**Page excerpt:**

# # # # #

She left the little bluebird out on the kitchen bar while she was at her dad's house for the weekend. My dad had stopped by for a visit and accidentally knocked it off the counter about five minutes before I had to pick up the girls. A big chip broke out of the back of it, and the tail cracked. There was no time to repair it before she returned, I knew if she saw it she'd be devastated. So I hid it in the vacuum closet until I had time to buy super glue and repair it. She was distracted enough with other things that she never asked about the little bird, nor did she seem to notice it was missing. I forgot about it. A couple months later, my dad passed away.

Some time passed - maybe a year - and the little bluebird caught my eye up on his little shelf in the vacuum closet. I collected him and his little, broken bit and carried him into Sophia's room. I sat on the bed next to her and explained the story of what had happened to her little bird and how badly my dad felt that he'd broken it. I explained my intention to repair it, but how my intentions had become lost in all that had happened.

She smiled and said, "I'm glad you didn't fix it. Now that little broken piece is a really good memory."


Stories of Things - The Fuzzy Hat

Fuzzy hat morning, Nov 2015.

Fuzzy hat morning, Nov 2015.

# # # # #

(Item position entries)
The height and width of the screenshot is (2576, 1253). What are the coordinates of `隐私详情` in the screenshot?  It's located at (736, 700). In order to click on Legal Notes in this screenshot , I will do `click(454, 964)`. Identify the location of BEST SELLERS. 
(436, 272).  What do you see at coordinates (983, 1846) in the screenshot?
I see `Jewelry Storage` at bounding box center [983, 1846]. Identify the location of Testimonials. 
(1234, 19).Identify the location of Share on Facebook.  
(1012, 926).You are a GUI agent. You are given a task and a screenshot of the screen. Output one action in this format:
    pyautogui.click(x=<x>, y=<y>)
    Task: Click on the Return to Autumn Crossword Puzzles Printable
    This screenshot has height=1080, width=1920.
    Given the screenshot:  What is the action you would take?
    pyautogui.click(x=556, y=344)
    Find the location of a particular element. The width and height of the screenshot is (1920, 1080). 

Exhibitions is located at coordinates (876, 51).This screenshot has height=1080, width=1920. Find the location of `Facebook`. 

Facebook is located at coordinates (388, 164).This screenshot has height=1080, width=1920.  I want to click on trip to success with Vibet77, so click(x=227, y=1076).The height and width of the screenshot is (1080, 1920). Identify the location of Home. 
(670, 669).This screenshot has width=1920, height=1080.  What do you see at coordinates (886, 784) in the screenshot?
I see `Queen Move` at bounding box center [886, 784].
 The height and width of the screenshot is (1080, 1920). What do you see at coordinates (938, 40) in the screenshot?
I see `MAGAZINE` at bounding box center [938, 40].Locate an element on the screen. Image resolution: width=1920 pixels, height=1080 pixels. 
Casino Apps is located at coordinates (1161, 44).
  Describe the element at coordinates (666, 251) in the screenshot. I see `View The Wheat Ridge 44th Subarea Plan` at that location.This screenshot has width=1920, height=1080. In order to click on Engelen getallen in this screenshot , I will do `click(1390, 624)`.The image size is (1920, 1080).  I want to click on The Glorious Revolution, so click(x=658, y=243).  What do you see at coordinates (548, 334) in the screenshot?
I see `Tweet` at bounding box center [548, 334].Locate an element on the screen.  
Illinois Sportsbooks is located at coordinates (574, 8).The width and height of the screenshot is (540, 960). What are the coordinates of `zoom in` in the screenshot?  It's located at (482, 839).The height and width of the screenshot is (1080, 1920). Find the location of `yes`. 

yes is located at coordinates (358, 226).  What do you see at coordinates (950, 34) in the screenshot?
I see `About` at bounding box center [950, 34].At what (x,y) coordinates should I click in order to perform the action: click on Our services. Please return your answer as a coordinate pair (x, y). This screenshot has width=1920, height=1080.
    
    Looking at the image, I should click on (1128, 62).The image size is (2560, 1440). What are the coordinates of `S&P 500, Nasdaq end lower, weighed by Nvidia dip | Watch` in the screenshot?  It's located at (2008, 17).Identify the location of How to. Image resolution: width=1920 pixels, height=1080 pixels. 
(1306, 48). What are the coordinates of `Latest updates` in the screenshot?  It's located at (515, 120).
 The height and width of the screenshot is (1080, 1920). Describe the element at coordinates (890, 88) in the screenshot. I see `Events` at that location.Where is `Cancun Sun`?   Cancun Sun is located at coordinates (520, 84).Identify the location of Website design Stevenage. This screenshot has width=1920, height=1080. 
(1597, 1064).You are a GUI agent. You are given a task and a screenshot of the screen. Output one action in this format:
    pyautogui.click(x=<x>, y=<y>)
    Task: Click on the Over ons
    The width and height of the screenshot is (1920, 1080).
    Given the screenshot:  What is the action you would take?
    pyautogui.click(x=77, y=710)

# # # # #

**Parts of the exercise:**
**a)** Answer these questions about the bluebird story:
(i) Where was the bluebird hidden after it was damaged?
(ii) What happened to the bird's tail?
(iii) What did Sophia say the little broken piece now is?
**b)** Translate this sentence from the bluebird story into Spanish: "A big chip broke out of the back of it, and the tail cracked."
**c)** Write out the bluebird story word for word, starting at "She left the" and ending at "dad passed away.".

**Answers in order:**
**a)**
(i) In the vacuum closet.
(ii) It cracked.
(iii) A really good memory.

**b)** Se le desprendió un trozo grande de la parte de atrás y la cola se agrietó.

**c)**
She left the little bluebird out on the kitchen bar while she was at her dad's house for the weekend. My dad had stopped by for a visit and accidentally knocked it off the counter about five minutes before I had to pick up the girls. A big chip broke out of the back of it, and the tail cracked. There was no time to repair it before she returned, I knew if she saw it she'd be devastated. So I hid it in the vacuum closet until I had time to buy super glue and repair it. She was distracted enough with other things that she never asked about the little bird, nor did she seem to notice it was missing. I forgot about it. A couple months later, my dad passed away.